Governor Turnbull continues to mislead the public, claiming that the Virgin Islands Supreme Court must be situated in St. Thomas because the 1954 Revised Organic Act [Act] states that the capital and seat of Government shall be in St. Thomas. The Act did not and was not intended to address or determine how, where, and when a Virgin Islands Supreme Court would be established. In fact, the seat of government/capital language in § 2 of the Act, clearly and without ambiguity, refers to the Executive Branch of government (see Section 16 of the Act). The newly created Virgin Islands Legislature has its own provision that states how, where and when the Legislature operates. The Act did not address a local judiciary because it established a federal judiciary created by Congress with two divisions situated in the two districts with equal power and jurisdiction (see Section 25 of the Act). Therefore, the Governor's attempt to convince the public that the Act mandates the Virgin Islands Supreme Court to be in St. Thomas is simply false and misleading.
The law (i.e. Public Law 98-454) that gives the Virgin Islands Legislature the authority to create a Supreme Court was adopted in 1984 as a means of expanding the autonomy of the territories and allowing for self-determination and governance. This law gave the Virgin Islands, through its elected Legislature, the authority to create an appellate court and determine how, where, and when it would be established. There are practically no restrictions in the law except that for the first fifteen years of its existence appeals from this court will be heard by the Third Circuit Court of appeals instead of the United States Supreme Court. Any attempt to now rewrite the law to require the Supreme Court to be housed in the capital or seat of government, goes against the intent and clear language of the 1984 law passed by Congress and signed by the President of the United States.

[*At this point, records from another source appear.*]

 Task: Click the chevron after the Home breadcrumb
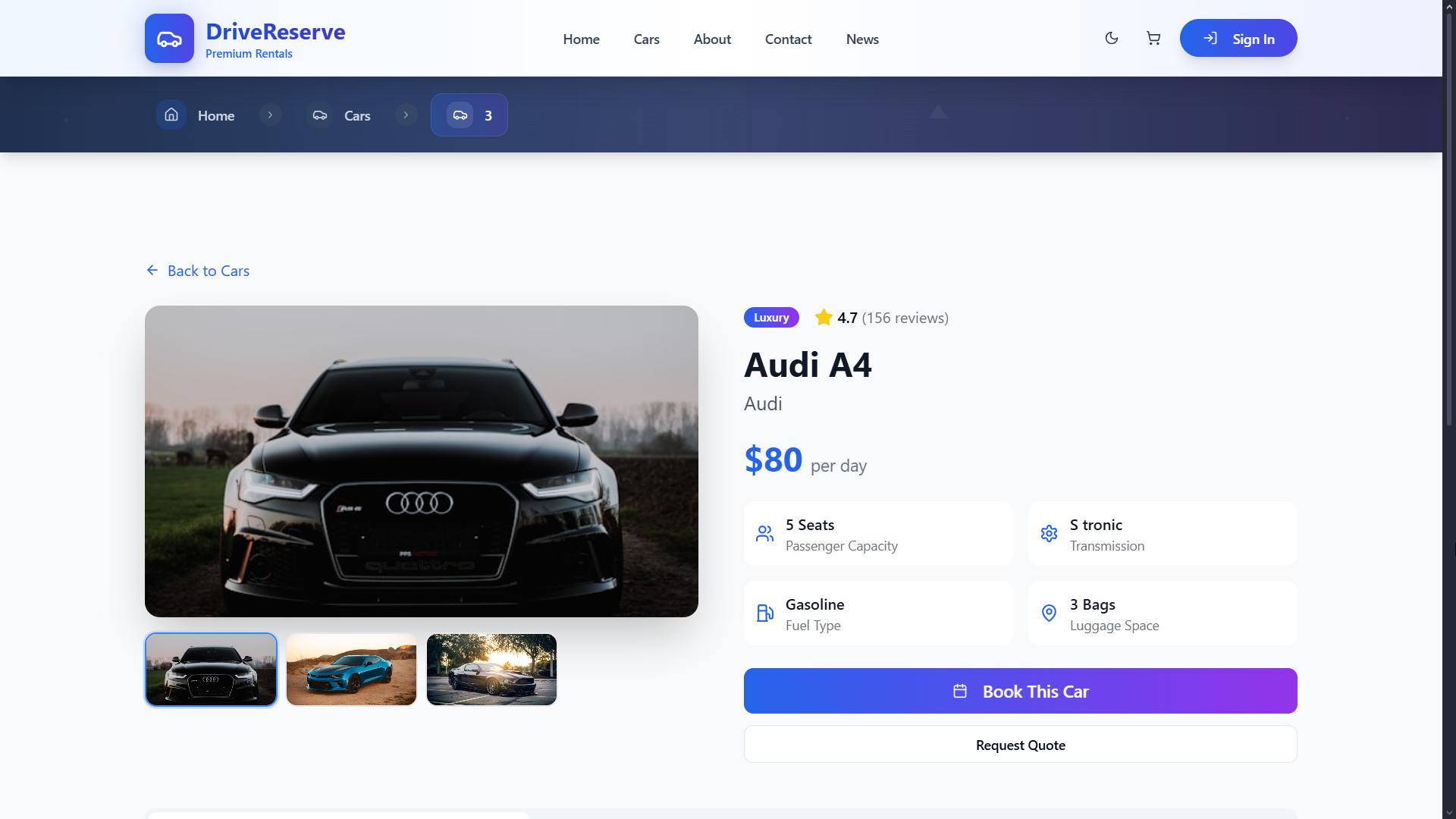pyautogui.click(x=270, y=115)
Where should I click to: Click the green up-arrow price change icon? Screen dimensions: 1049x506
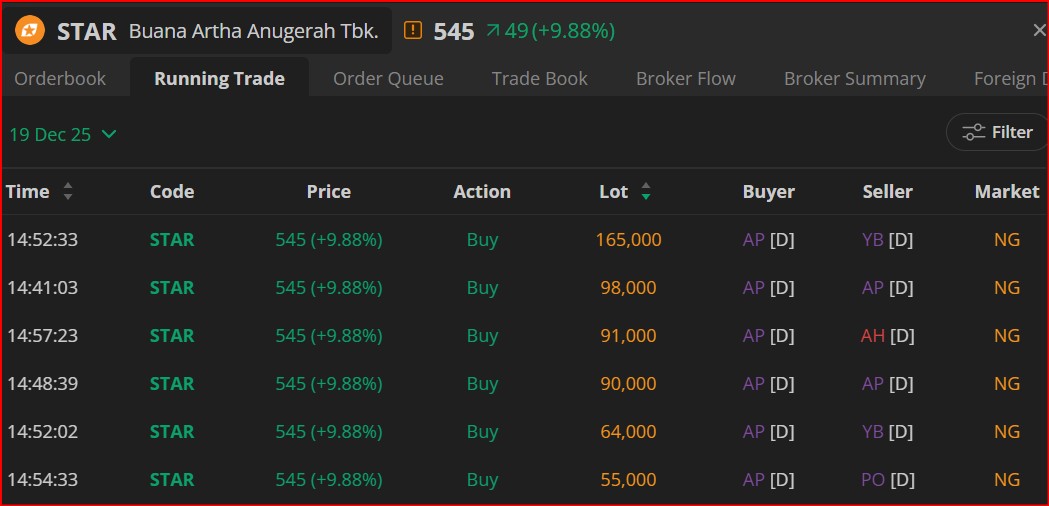click(492, 31)
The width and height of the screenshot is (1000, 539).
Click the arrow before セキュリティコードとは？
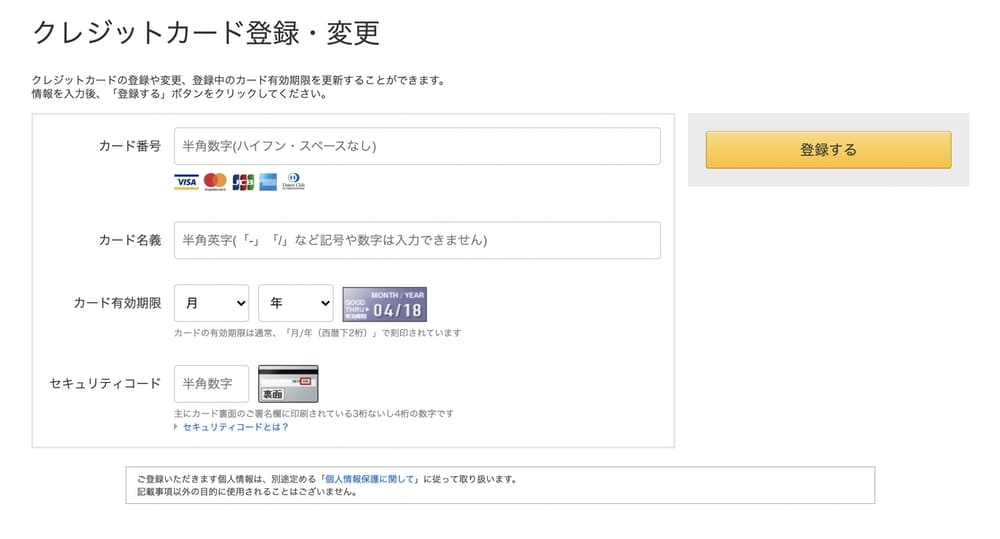pyautogui.click(x=177, y=427)
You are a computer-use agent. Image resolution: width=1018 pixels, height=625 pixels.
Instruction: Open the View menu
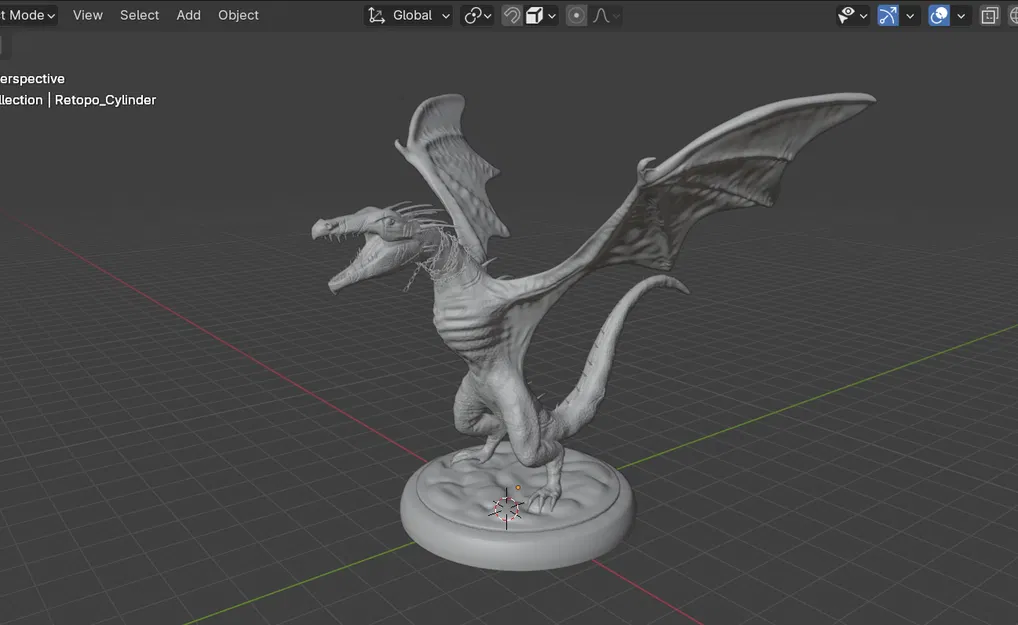pyautogui.click(x=87, y=14)
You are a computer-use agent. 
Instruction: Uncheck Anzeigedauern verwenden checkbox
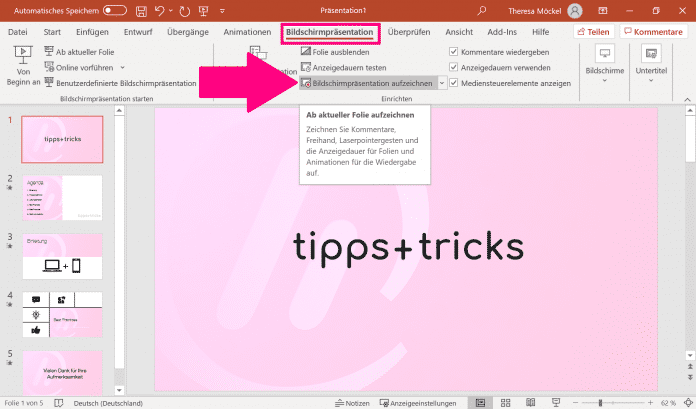[x=454, y=67]
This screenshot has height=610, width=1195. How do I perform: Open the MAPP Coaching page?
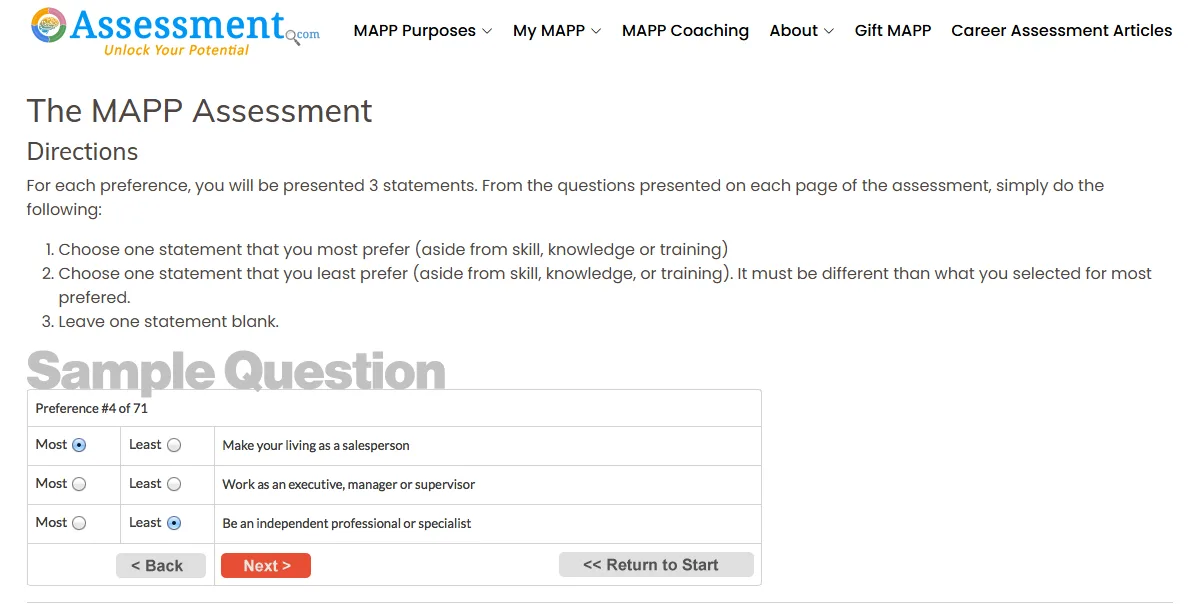pyautogui.click(x=685, y=31)
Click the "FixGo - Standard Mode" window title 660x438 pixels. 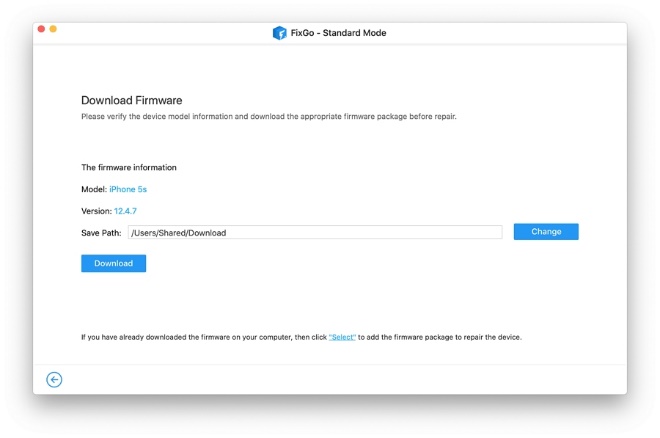point(339,33)
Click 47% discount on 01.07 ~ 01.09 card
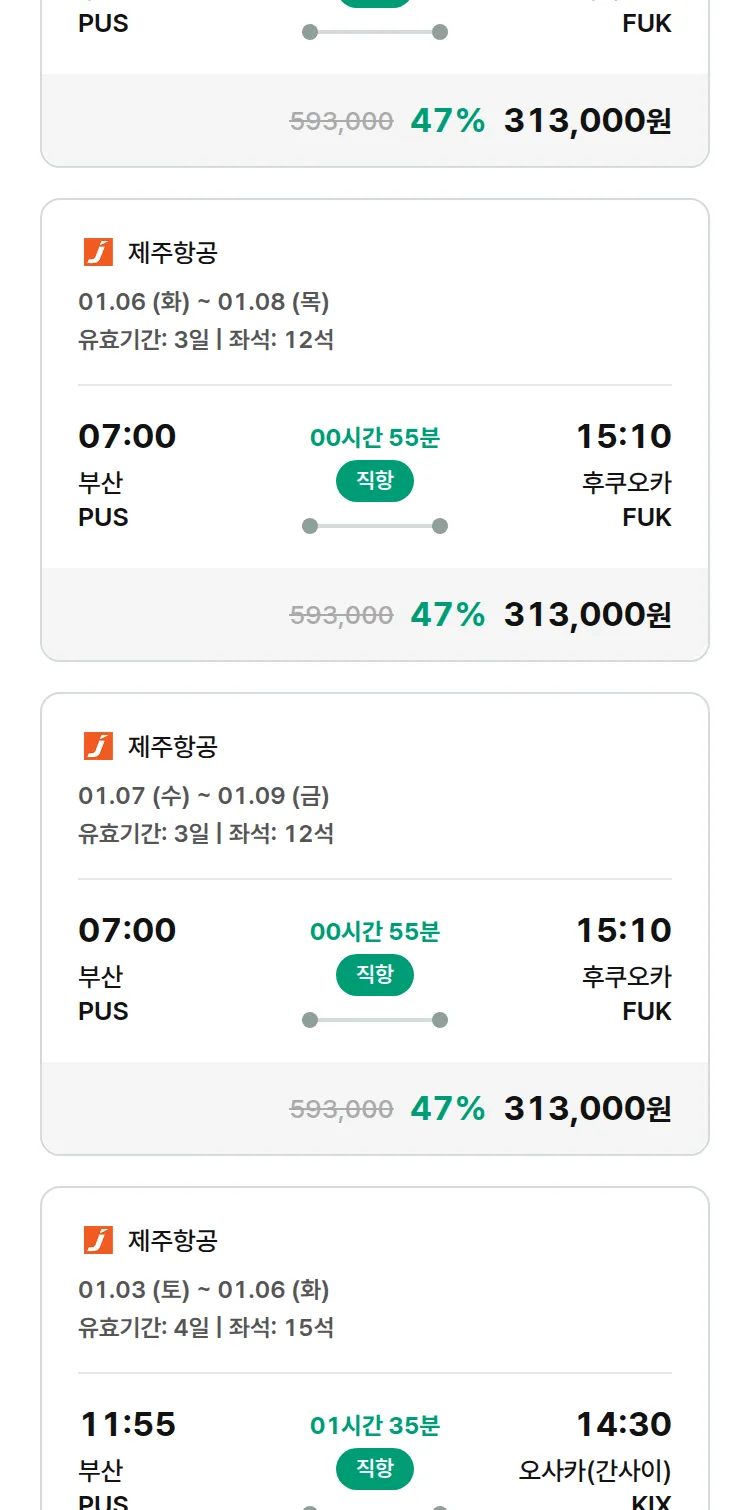 (447, 1108)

"The Governor's stubborn insistence seems to suggest that St. Croix is not worthy of housing the Supreme Court. It shows a complete disregard and disrespect not only for the law, but also for the people of St. Croix who would greatly benefit from housing the Supreme Court here on St. Croix. We are talking about millions of dollars in contracts and increased opportunities for employment associated with the development of the facility. The Governor does not want St. Croix to share in this prosperity, and that is a shame. If St. Croix is good enough to house the St. Thomas inmates at Golden Grove and St. Thomas youthful inmates at YRC, then why isn't St. Croix good enough to house the Supreme Court?" Lastly, there is a current precedent for housing a Supreme Court outside of a capital city, in that California's state capital and seat of government stand in Sacramento, while the State Supreme Court is housed in San Francisco.